As a pedagogical approach, simulation is used in education with health professional students to focus on the need to evolve safe clinical skills (Brady et al, 2015). Kerr and Bradley (2010) suggest that it encourages experiential learning, a process of learning through experience; it is often defined as ‘learning through reflection on doing’ (Kolb, 1984: 21). An intrinsic component of simulation, and one that aligns itself to the concept of experiential learning, is the inclusion of the debriefing process either during or following the simulation. This allows students to clarify thoughts and feelings and discuss their experiences during the simulation (Arafeh et al, 2010; Shinnick et al, 2011). It has been well recognised by educators that debriefing in simulation is essential in helping to translate experience into learning through the process of reflection. Debriefing by the facilitator and reflection by the student can promote critical thinking through cognitive processes connecting actions and outcomes. As midwifery educators we strive to encourage students to think more critically about clinical situations they may be involved in, and not to accept everything they see at face value. Debriefing is also said to reflect accountability through the process of critical thinking, and can allow for enhanced clinical judgement and decision-making (Mayville, 2011).
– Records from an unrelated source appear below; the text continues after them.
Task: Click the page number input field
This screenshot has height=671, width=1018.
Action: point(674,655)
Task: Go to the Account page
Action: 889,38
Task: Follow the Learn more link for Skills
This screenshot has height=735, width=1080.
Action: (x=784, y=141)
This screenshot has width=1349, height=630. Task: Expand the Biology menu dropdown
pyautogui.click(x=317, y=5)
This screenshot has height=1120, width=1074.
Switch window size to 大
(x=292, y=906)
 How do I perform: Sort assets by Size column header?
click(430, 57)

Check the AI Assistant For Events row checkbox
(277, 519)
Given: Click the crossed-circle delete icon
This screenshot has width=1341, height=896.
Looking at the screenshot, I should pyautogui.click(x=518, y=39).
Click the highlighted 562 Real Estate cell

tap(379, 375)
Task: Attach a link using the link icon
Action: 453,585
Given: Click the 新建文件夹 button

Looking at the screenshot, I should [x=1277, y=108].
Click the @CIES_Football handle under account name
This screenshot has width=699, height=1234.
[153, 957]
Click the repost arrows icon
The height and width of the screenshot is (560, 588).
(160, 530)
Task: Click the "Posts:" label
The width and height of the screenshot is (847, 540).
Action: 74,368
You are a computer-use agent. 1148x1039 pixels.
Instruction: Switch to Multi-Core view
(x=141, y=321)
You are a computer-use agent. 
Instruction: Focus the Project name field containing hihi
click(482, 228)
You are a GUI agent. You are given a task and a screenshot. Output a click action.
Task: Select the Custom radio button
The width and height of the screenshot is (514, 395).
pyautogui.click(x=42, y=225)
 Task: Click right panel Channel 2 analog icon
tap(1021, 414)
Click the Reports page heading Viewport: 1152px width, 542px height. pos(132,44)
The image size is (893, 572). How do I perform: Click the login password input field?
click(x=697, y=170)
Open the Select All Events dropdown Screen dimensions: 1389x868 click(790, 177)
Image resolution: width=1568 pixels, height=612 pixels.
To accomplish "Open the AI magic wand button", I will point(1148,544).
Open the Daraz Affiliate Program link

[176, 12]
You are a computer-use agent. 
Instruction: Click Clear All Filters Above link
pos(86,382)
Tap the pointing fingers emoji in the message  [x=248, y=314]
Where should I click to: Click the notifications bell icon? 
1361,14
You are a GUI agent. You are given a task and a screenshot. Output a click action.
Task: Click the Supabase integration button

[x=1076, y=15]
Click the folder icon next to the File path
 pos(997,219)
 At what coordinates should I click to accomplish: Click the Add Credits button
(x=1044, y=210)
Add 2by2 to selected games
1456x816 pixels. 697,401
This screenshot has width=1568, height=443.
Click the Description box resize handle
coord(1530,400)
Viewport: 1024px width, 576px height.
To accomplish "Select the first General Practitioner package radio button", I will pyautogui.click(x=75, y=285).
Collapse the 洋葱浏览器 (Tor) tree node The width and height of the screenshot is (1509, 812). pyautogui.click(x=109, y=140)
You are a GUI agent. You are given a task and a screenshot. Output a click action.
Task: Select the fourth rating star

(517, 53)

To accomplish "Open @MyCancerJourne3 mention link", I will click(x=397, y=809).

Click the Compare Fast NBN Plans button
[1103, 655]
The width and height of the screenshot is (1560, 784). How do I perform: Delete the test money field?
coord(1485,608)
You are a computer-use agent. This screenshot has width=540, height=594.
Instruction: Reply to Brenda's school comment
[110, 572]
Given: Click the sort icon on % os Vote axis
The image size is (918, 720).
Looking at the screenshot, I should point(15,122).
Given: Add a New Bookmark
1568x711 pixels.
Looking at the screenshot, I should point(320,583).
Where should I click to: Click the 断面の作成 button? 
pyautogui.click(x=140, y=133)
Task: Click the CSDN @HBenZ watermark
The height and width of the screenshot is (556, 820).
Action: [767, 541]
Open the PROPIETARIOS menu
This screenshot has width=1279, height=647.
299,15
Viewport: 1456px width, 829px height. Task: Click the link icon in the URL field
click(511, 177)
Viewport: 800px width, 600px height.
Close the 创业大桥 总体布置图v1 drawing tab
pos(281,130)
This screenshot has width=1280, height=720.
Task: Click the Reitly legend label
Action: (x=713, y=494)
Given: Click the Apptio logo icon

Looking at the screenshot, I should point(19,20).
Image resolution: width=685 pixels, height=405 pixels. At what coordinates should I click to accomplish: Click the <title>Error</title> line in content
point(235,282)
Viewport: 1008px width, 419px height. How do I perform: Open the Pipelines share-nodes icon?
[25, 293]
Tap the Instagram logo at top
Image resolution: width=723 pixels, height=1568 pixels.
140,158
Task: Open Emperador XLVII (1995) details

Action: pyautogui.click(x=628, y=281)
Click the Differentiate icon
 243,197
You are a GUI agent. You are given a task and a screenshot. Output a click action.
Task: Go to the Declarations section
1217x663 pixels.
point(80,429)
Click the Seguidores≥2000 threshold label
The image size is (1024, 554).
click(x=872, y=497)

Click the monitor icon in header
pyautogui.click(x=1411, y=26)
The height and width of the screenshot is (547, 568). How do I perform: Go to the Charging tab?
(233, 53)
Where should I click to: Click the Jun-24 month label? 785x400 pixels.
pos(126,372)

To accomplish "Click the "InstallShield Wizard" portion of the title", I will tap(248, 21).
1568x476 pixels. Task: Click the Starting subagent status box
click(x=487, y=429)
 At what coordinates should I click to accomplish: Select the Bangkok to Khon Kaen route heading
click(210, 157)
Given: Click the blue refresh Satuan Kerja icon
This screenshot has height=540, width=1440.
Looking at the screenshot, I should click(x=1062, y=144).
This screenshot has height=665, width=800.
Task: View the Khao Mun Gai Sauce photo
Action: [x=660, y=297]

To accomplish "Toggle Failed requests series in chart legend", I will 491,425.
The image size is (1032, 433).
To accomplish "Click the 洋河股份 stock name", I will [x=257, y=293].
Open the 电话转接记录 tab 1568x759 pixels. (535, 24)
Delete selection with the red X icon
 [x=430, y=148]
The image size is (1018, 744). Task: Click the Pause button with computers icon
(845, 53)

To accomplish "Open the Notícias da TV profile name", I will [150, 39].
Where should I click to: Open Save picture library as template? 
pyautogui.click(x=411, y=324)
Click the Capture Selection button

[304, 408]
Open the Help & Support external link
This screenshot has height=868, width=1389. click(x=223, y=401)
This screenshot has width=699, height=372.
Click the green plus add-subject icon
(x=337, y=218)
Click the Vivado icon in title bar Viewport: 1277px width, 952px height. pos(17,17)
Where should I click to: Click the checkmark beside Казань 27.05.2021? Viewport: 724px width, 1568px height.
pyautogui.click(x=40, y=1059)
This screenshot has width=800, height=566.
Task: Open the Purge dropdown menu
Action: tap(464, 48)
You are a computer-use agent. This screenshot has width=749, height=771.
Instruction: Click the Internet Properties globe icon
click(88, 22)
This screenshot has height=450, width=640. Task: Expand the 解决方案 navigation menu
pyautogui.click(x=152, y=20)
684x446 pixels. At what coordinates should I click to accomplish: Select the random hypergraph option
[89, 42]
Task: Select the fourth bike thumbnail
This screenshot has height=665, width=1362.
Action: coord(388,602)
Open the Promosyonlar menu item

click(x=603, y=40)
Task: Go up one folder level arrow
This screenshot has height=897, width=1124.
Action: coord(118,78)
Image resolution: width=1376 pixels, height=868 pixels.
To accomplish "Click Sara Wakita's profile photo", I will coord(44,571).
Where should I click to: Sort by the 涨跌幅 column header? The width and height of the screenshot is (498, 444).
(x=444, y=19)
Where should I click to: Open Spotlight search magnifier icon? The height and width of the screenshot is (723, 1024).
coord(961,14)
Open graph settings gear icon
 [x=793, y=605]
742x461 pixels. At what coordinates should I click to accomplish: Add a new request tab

The introduction of simulation into midwifery education has not been without some contention. Academics and midwifery students agree that there are some elements, such as the intricacies of birth, that simulation cannot achieve. Alternatively, there is evidence to support simulation through the use of clinical scenarios that students are not always exposed to, such as management of obstetric emergencies, suggesting it is beneficial to their learning and subsequent professional practice. This was echoed in a conversation I had recently with midwives in clinical practice, who said they felt that student midwives do not always have the opportunity to manage obstetric emergencies until they qualify. Literature and anecdotal evidence suggests that the management of emergency situations is most concerning for final-year student midwives as they contemplate becoming qualified midwives (Carolan-Olah et al, 2014). Midwifery programmes of education aspire to equip student midwives with all the skills they must possess on qualifying. With this in mind, simulation is found to increase performance and development of confidence in obstetric clinical emergencies by student midwives (Osman et al, 2009).

Using simulation appears to be a promising way of increasing confidence in students—particularly in relation to decision-making, understanding policies, and where there are limited clinical opportunities for learning. Perhaps this could be an effective solution to the much debated, yet unsolved mystery of the theory–practice gap.